South Africa
THE LIVES THAT LIT OUR EYES- REMEMBERING A COLOSSUS- BAB’uVUYISA QUNTA, A PERSONAL MEMOIR, BY VELI MBELE, 7 SEPTEMBER, 2021
Dear Bhuti,
If there was ever a person to whom the statement ‘death has robbed us’ applied, it is certainly you.I can’t believe this month marks 7 years since we laid you to rest.
For some reason, I keep going back to our last moments together.That Wednesday afternoon on 20 August, 2014, when uBaw’uMazaleni Nelvis Qekema and I visited you at 1 Military Hospital.
I still remember how before we went to see you, you specifically asked for us to bring you three things: A nail clipper, orange juice (of a specific type) and amasi.
I still remember how Baw’uMazaleni and I agonised over where we will get the type of orange juice you wanted.Knowing how meticulous and pandantic you are, we were both a bit nervous about making sure we get you the right items.
I am still trying to make sense of the symbolic importance of his request.The truth is that, I have yet to accept that you have left us.
You have been a big influence in my growth and development (both personally and intellectually).
I owe my love for the pen, words, books and investigating the hidden aspects of our people’s history to my time spent with you at your home in Kwa-Langa, Cape Town.
The Saturday afternoons in the lounge or under the fig tree, with you lecturing the late Tebogo Mohajane, Mendo Ramncwana and I, about, among others, Wadada Nabudere, Ngugi Wa Thiong’o, Jose Maria Sison, the Shining Path, Chinweizu, Cheikh Anta Diop and many other Afrikan thinkers and writers.
You may not know this, but these sessions with you, influenced the content for our weekly political education classes as the AZASCO branch at Pentech.
You never became impatient with our endless visits to your house or searching questions.You patiently and lovingly shared your encyclopedic knowledge with us.
There is no doubt in my mind that I wouldn’t be doing the kind of activist and writing work I am doing today, had it not been for the time I spent with you in the 90s in Cape Town.
You left us with a monumental legacy of independent thought and instilling a culture of critical intellectualism among the young people (especially activists).
You abhorred spinelessness and often said: “Those who are busy selling their souls for a job or business may know the price of everything, but they definitely don’t know the value of anything”.
I owe you an incalculable debt for all you have been to me Bhuti and it is my hope that, like you, I can inspire at least one young Black person to be the best they can be, without having to compete with anybody to achieve this.
To me, you were a father figure.
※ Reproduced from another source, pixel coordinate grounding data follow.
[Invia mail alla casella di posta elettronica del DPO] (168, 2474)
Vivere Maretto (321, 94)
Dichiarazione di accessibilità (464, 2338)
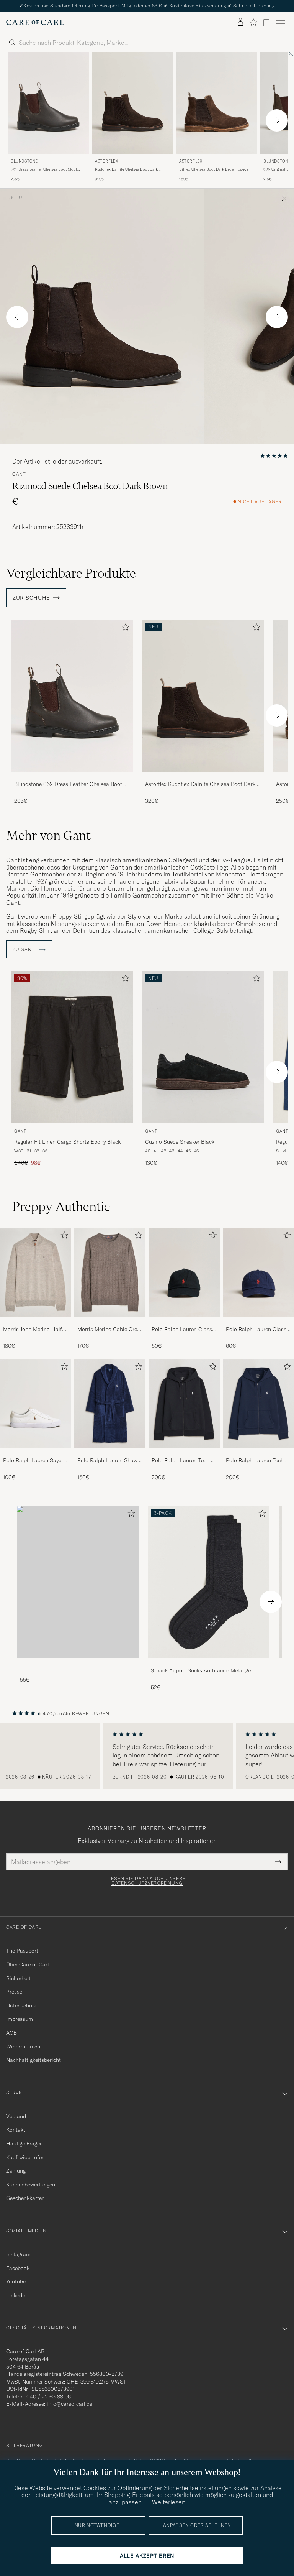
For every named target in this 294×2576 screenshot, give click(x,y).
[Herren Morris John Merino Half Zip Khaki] (35, 1272)
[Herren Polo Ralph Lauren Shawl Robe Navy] (109, 1403)
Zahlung (16, 2170)
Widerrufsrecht (24, 2046)
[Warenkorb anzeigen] (266, 22)
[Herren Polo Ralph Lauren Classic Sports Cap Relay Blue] (258, 1272)
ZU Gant (24, 949)
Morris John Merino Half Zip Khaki (32, 1329)
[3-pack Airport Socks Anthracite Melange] (209, 1663)
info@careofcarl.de (69, 2403)
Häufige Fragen (24, 2143)
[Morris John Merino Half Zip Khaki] (35, 1322)
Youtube (16, 2281)
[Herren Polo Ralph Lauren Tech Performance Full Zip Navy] (258, 1403)
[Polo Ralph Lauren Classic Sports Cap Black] (184, 1322)
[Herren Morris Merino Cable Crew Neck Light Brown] (109, 1272)
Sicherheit (18, 1978)
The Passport (22, 1950)
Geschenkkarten (25, 2198)
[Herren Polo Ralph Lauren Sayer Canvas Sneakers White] (35, 1403)
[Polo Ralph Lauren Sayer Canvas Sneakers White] (35, 1453)
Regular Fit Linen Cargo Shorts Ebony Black (67, 1141)
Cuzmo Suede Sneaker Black (179, 1141)
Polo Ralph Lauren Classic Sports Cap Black (184, 1329)
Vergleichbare (71, 573)
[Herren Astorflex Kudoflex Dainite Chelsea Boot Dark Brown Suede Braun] (132, 103)
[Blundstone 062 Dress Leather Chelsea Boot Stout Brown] (72, 777)
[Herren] (78, 1582)
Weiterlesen (168, 2502)
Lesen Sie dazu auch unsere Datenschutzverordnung (147, 1881)
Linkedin (16, 2295)
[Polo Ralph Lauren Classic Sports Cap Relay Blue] (258, 1322)
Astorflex (106, 161)
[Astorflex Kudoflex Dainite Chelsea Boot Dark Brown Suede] (203, 777)
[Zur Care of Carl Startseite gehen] (35, 22)
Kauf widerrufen (25, 2157)
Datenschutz (21, 2005)
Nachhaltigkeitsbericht (33, 2060)
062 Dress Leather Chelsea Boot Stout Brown (44, 169)
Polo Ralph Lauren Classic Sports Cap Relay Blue (258, 1329)
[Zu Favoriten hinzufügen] (124, 629)
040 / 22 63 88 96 (48, 2396)
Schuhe (18, 197)
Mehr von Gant (48, 835)
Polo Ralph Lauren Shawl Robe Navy (108, 1461)
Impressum (19, 2018)
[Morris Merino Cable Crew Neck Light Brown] (109, 1322)
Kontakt (15, 2129)
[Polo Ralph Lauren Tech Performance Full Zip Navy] (258, 1453)
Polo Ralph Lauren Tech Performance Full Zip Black (180, 1461)
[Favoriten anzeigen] (253, 22)
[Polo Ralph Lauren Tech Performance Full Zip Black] (184, 1453)
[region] (147, 1756)
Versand (16, 2116)
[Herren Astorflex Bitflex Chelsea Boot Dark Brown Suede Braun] (216, 103)
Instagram (18, 2254)
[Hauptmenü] (280, 22)
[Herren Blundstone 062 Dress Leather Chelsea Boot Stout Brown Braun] (48, 103)
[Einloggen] (240, 22)
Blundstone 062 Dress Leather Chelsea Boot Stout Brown (68, 784)
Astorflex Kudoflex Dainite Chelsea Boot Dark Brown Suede (200, 784)
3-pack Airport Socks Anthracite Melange (201, 1670)
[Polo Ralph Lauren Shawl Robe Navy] (109, 1453)
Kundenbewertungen (30, 2184)
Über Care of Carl (27, 1964)
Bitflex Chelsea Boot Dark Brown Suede (213, 169)
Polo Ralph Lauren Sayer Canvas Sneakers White (33, 1461)
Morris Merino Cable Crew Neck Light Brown (109, 1329)
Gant (19, 474)
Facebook (17, 2268)
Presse (14, 1991)
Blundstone (24, 161)
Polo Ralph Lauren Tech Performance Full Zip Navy (258, 1461)
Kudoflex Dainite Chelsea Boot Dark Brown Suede (126, 169)
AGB (11, 2032)
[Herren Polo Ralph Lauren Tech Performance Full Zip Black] (184, 1403)
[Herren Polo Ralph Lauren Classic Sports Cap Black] (184, 1272)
A master teacher. An incisive thinker. A prolific writer. A high-calibre freedom fighter.You are without doubt, one of the legends of the Black Consciousness Movement ( BCM).
But above all, you loved Black people so much that you believed that the only way your life could be of any value-is if it is lived in service of Black people.
Enkosi ngayoyonke into Baw’uMbongwe.